Boston: S. Kneeland, 1754. First edition. Rebound to style in full sheep, blind rules, raised bands and a red morocco spine label. Octavo (pages 195 x 114 m), collating: [ii], vi, [iv], 294, [xiv]; complete with the Table of Contents in the front, and the Index and List of Subscribers, in the back. Index with errata slip pasted in. Pages browned, minor soiling and a few early and late leaves dampstained. Overall a Very Good copy of a scarce and important work.
The Cambridge History of American Literature devotes a whole chapter to Jonathan Edwards, pointing out that he remains one of the giants of the intellect and one of the enduring masters of religious emotion. It was of this book that Dr.

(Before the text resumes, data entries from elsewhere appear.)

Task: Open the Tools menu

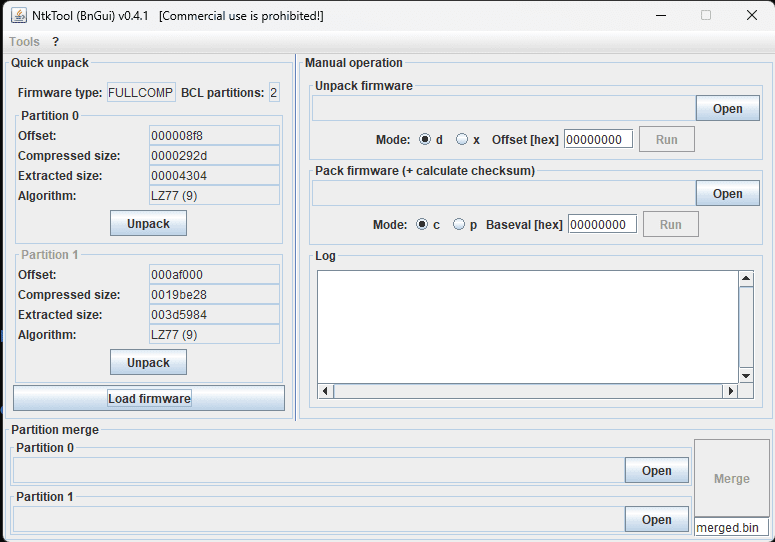Action: [x=24, y=42]
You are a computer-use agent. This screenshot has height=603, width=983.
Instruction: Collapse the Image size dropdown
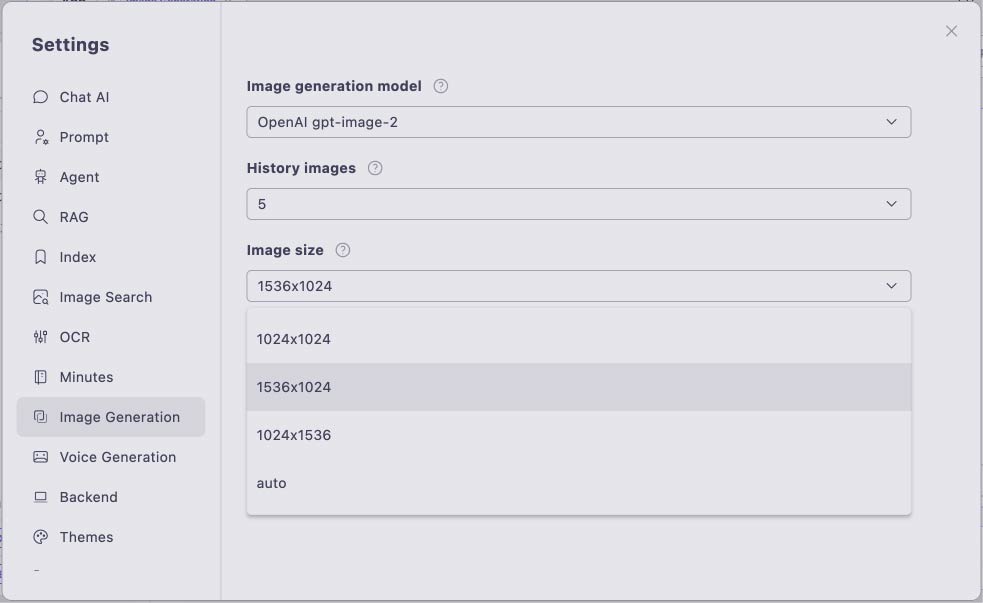point(579,286)
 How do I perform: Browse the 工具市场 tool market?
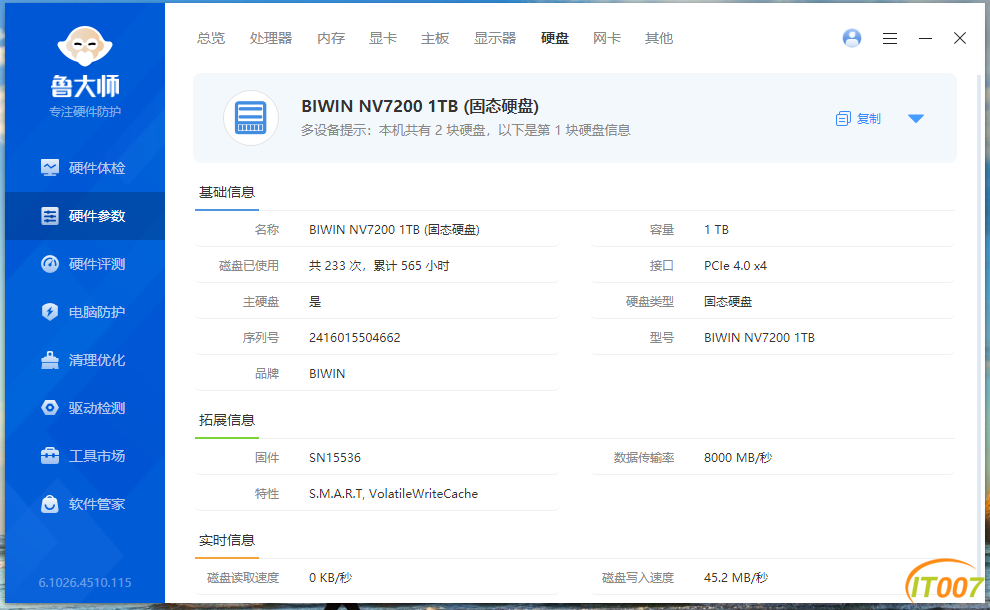click(x=84, y=455)
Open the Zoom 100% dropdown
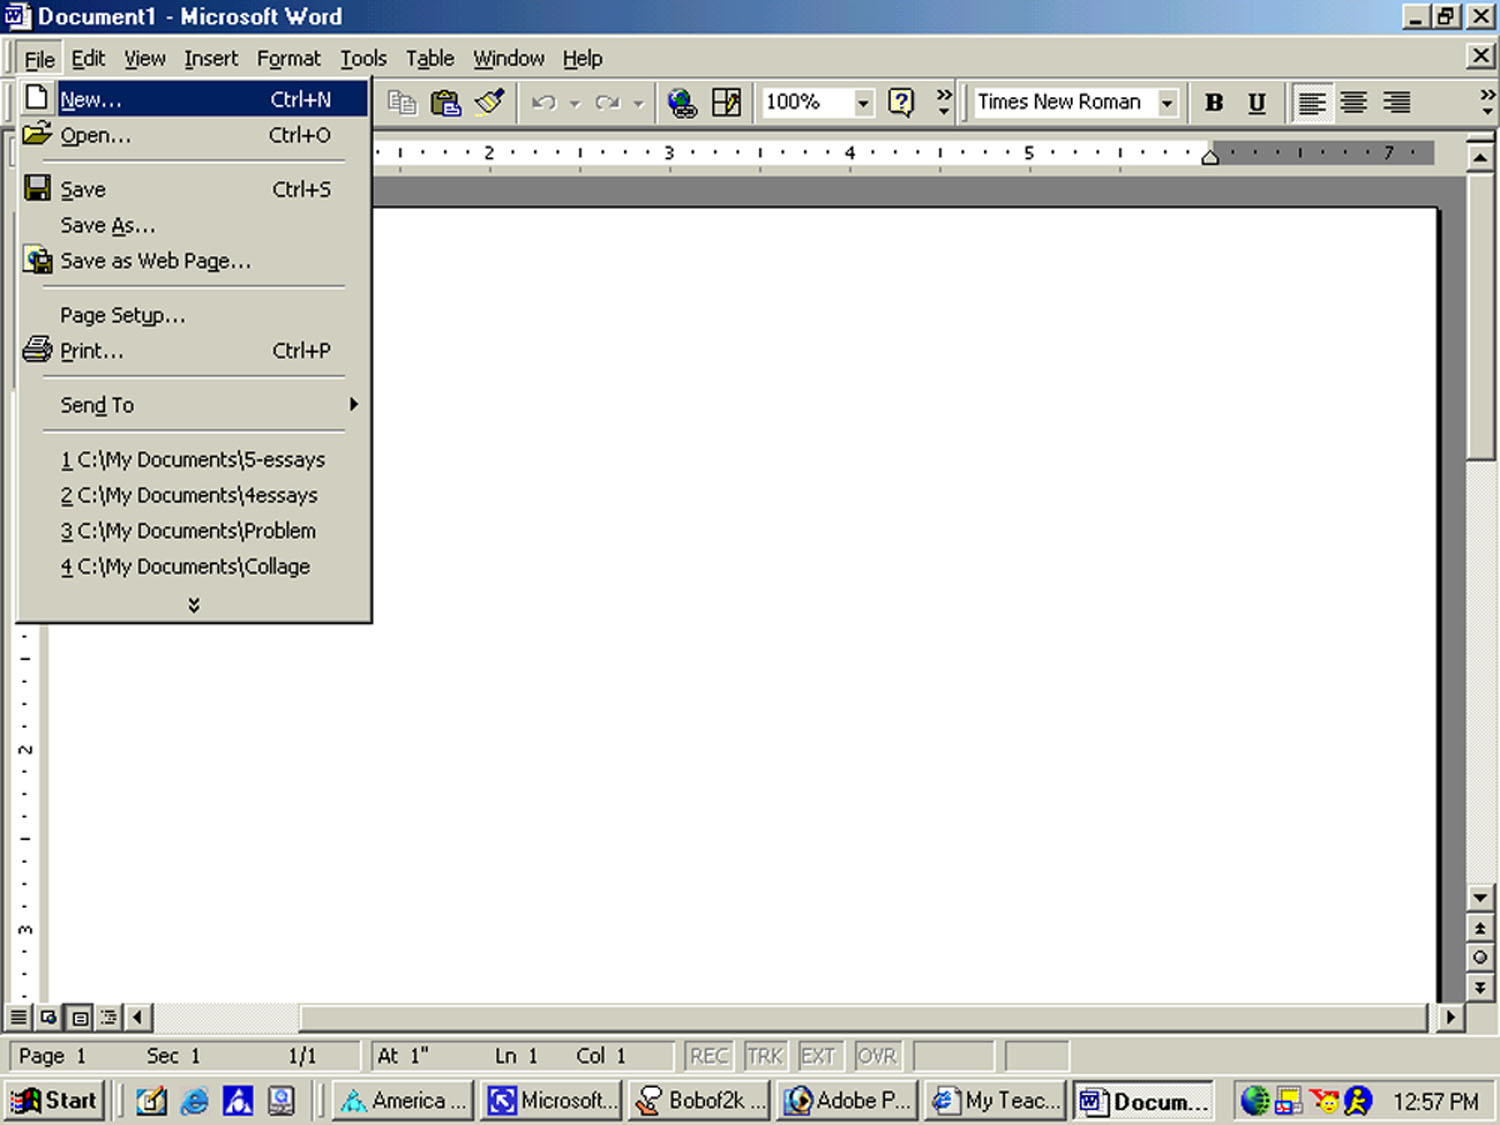The image size is (1500, 1125). click(862, 102)
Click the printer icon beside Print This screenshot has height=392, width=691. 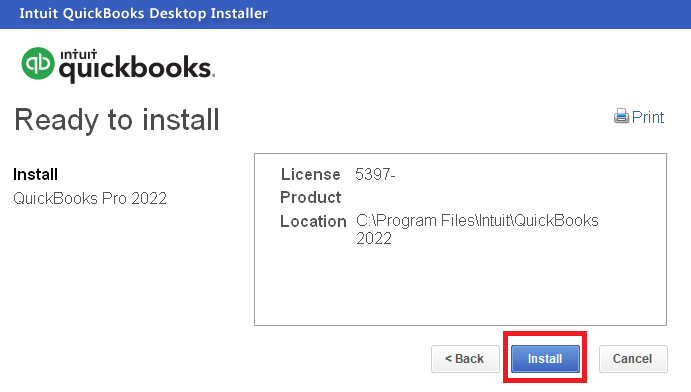click(621, 116)
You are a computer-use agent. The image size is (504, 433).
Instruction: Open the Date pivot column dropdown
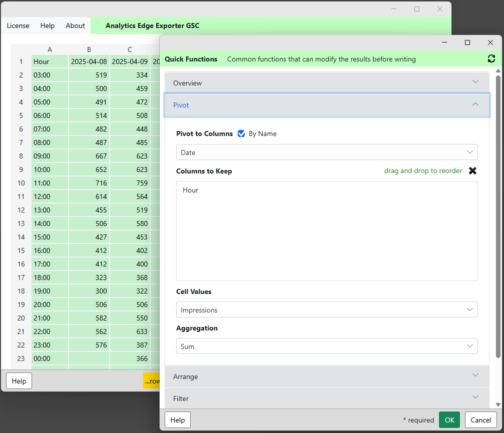pyautogui.click(x=327, y=152)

Johnson said "[a]ll theory is against the freedom of the will, all experience for it." Boswell's typical remark was "[t]he only relief I had was to forget it." A very important early American philosophical work.
"The most recent generation of scholars has put Edwards back into deeper historical context: as a pastor exemplifying changes in the role of the minister within a socioeconomically evolving community; as a preacher developing the homiletic arts to fit the needs of his audience; and as a thinker engaging with the best European ideas, innovatively synthesizing rationalism and piety in order to transmit the best of the Puritan vision of man's frailty and God's glory into a modern age that found it convenient to ignore both." (ANB).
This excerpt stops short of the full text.